*Fragmento del texto*.
◆ ◆ ◆ ◆ ◆
En segundo lugar, me parece imprescindible tener siempre presente que la crisis económica y la sanitaria son una. Y, por eso, el confinamiento por sí solo no sirve. Hay que testar el mayor número de personas, varias veces si es necesario, para acabar con la parálisis económica. Porque no sería extraño que hubiera un repunte, o que, a falta de la vacuna en los próximos meses, el coronavirus se presentara en oleadas, probablemente de menor intensidad, pero cuya curación va a costar dinero. Y hay que estar preparados.

Por eso la segmentación de la población en función de la vulnerabilidad, de la actividad, del contacto con el virus, permite que los ciudadanos sanos puedan trabajar, siempre con protección; que los trabajadores que desarrollen síntomas se queden en casa y, si es necesario acudan a los hospitales. La economía funcionaría a baja velocidad y el sistema sanitario no se colapsaría. Pero tras 30 días, la realización segmentada y masiva de test en España es un sueño.

En tercer lugar, creo que es fundamental que aceptemos que todos los gobiernos van a tener un aumento espectacular del gasto público. No porque estemos en una economía de guerra, afortunadamente. No se están destruyendo fábricas, carreteras, estaciones de tren o ciudades. Se le parece. Porque, aunque en diferente grado, las economías nacionales están paralizadas.

Las cadenas de valor están quebradas y habrá que hacer un esfuerzo para reactivar la economía y para ayudar a quienes se están quedando por el camino. Por eso, tal y como pedimos en el Manifiesto por un Estado Libre y de Derecho, creo que hay que ser muy rigurosos con el destino del gasto.

Hay que extremar la eficiencia de cada euro empleado. Eso implica reducir al máximo el gasto público espurio, desgrasar el pesado presupuesto que adolece de duplicación de partidas, que mantiene demasiados asesores externos, empresas nacionales deficitarias, organismos ineficientes, subvenciones cuyo objetivo es electoralista, etc.
◆ ◆ ◆ ◆ ◆
*Datos mostrados*.
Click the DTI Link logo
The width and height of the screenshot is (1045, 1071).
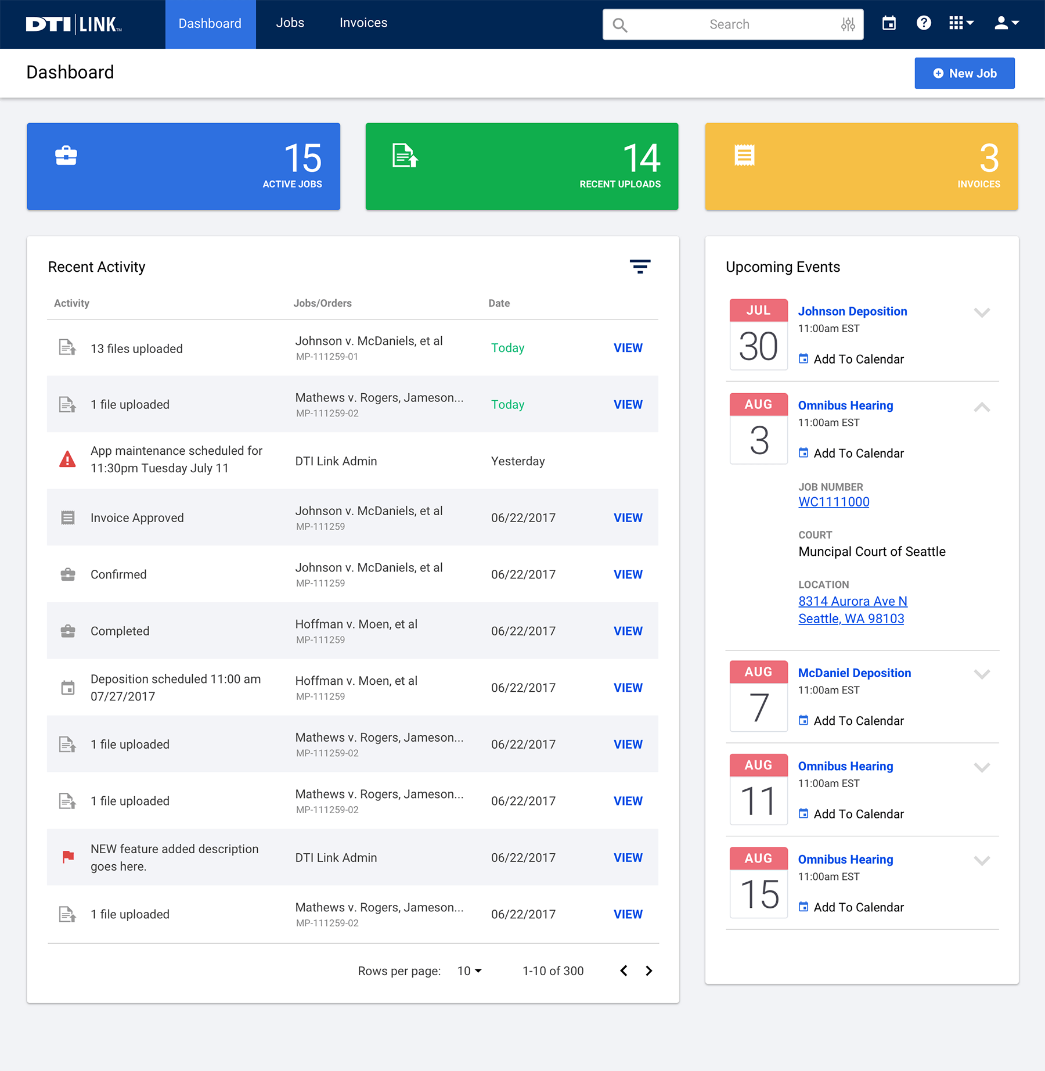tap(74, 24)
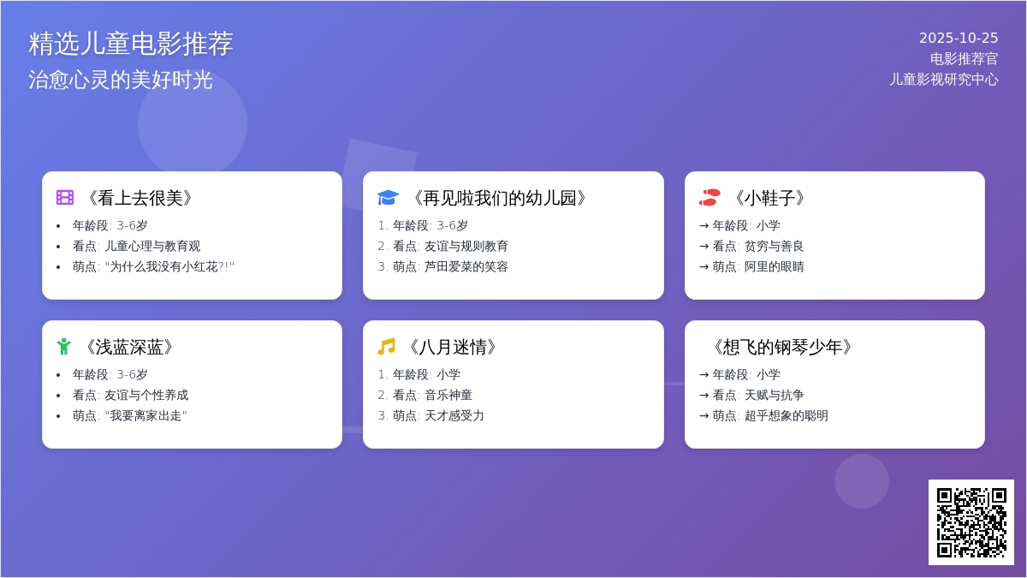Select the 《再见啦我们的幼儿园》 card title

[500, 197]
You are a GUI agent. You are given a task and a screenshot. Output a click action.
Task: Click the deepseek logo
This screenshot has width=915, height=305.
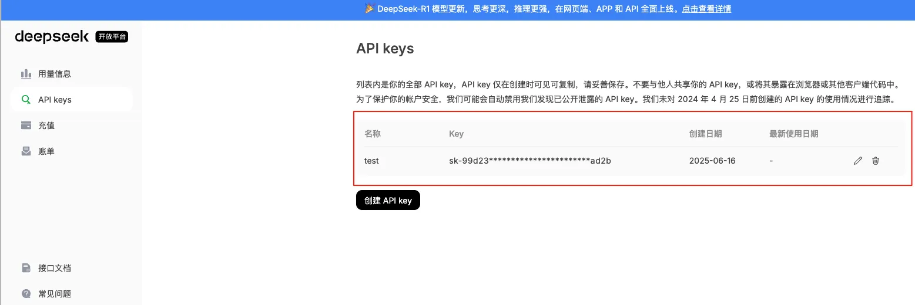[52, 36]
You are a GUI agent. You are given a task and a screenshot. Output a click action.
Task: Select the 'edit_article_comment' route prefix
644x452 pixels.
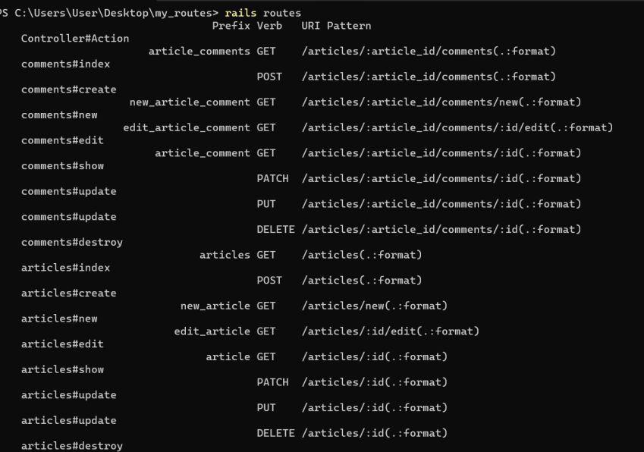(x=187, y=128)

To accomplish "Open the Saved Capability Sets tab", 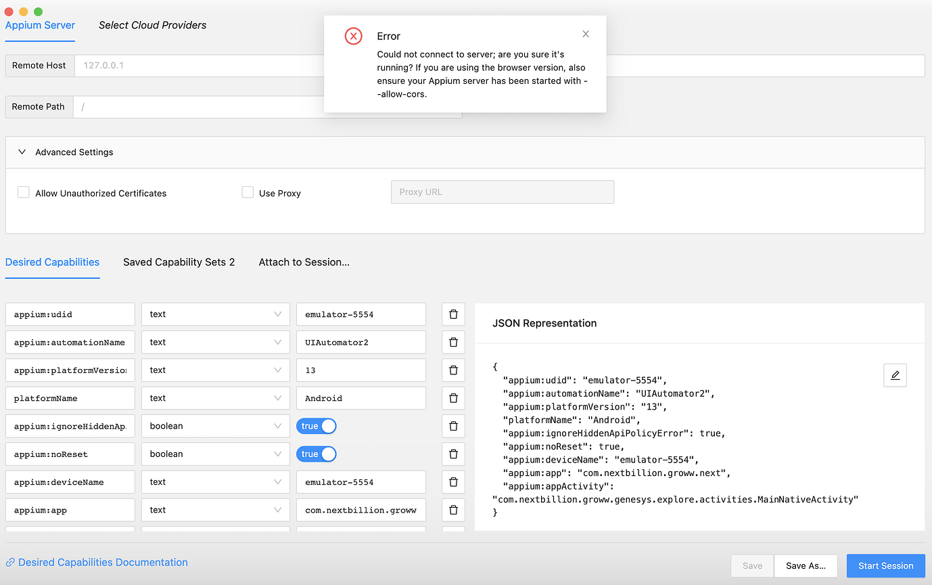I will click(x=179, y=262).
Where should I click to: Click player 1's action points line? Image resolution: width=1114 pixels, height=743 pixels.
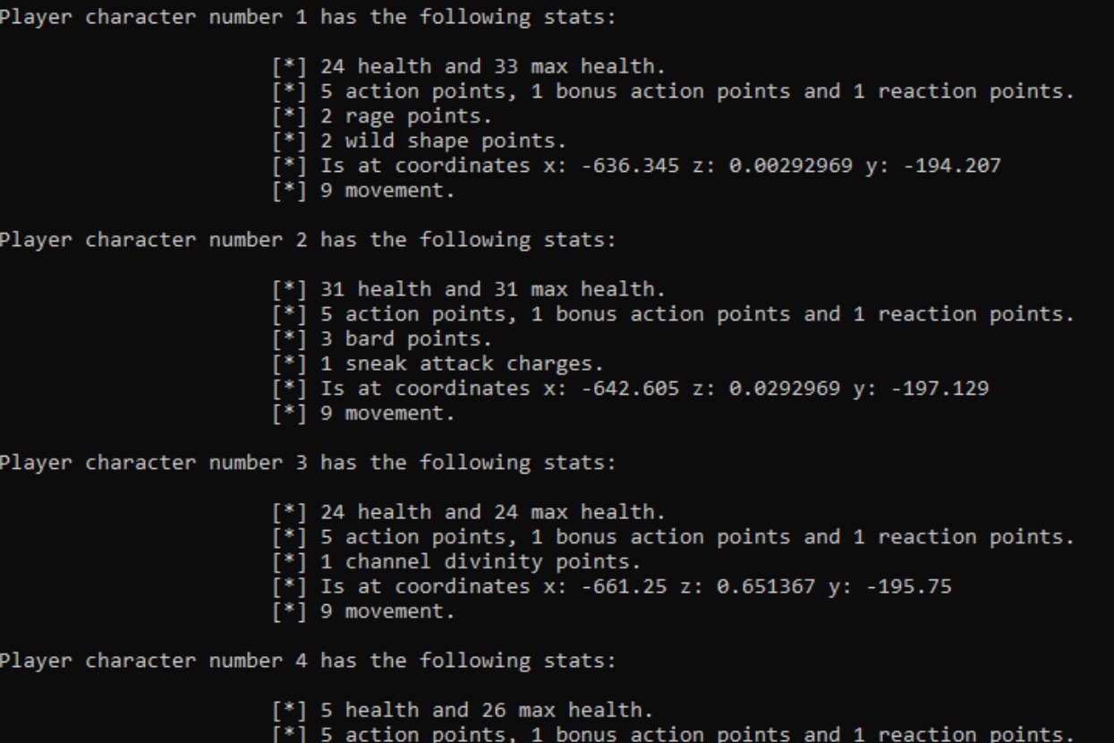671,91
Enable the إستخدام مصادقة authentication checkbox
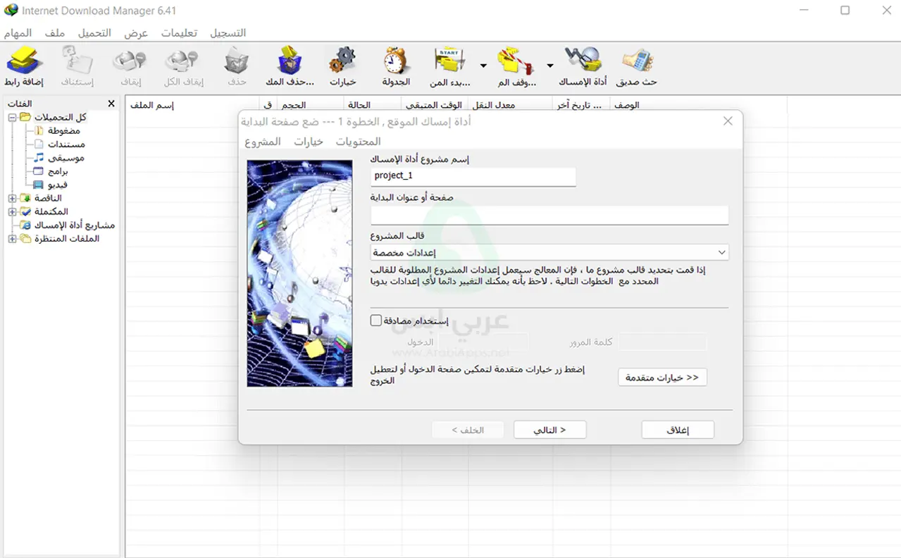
◆ ◆ ◆ ◆ ◆
Retoma, por favor, el texto sobre la crisis del coronavirus y el gasto público, y continúalo a partir de su última frase.

*Respuesta a continuación*.
El politólogo y profesor milanés, Alberto Mingardi, publicaba recientemente un artículo en CapX, en el que proponía un bono lombardo. Su idea es muy interesante. Lombardía es la región más afectada por el Covid-19. También es la región más productiva de Italia desde hace décadas. Representa el 22% del PIB del país y la mayoría de las exportaciones italianas que, en el período 2008-2018 incrementaron casi un 17%.

Mingardi propone confiar en los creadores de riqueza, los buenos pagadores, en las economías afectadas pero con músculo suficiente como para aguantar el tirón. Si la Unión Europea respalda esta opción, que entraña mucho menor riesgo que un bono español, por ejemplo, no sería una mala salida. Yo animaría a comprar bonos lombardos. Por desgracia, las peticiones de los países de hábitos extractivos más que productivos, van por otro camino. La deuda va a lastrar nuestra economía si no cambiamos la mentalidad.

Finalmente, hay que aprender de nuestro pasado. La recuperación económica más sobresaliente de nuestra historia reciente fue el Plan del 59, con sus luces y sus sombras.

La larga posguerra había destrozado la economía española. El control de precios, la nacionalización de las divisas, la inexistencia casi total de exportaciones, eran una muestra de la ruina de España. La nacionalización de las industrias más relevantes, representada en el INI, nos había dejado fuera de juego. Por eso, los aciertos del Plan del 59 fueron entre otros que se promovió la actividad empresarial, la inversión extranjera, aunque muy limitadamente, y se abrió un poquito la economía al exterior.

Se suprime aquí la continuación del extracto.